**WORK ITEM**
Each record beneath this sentence is to be transcribed exactly as it reads.

Stored items
++++++++
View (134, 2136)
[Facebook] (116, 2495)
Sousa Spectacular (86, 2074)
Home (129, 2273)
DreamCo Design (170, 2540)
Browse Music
++++++++
**SOLUTION FOR THIS EXERCISE**
View (134, 2136)
[Facebook] (116, 2495)
Sousa Spectacular (86, 2074)
Home (129, 2273)
DreamCo Design (170, 2540)
Browse Music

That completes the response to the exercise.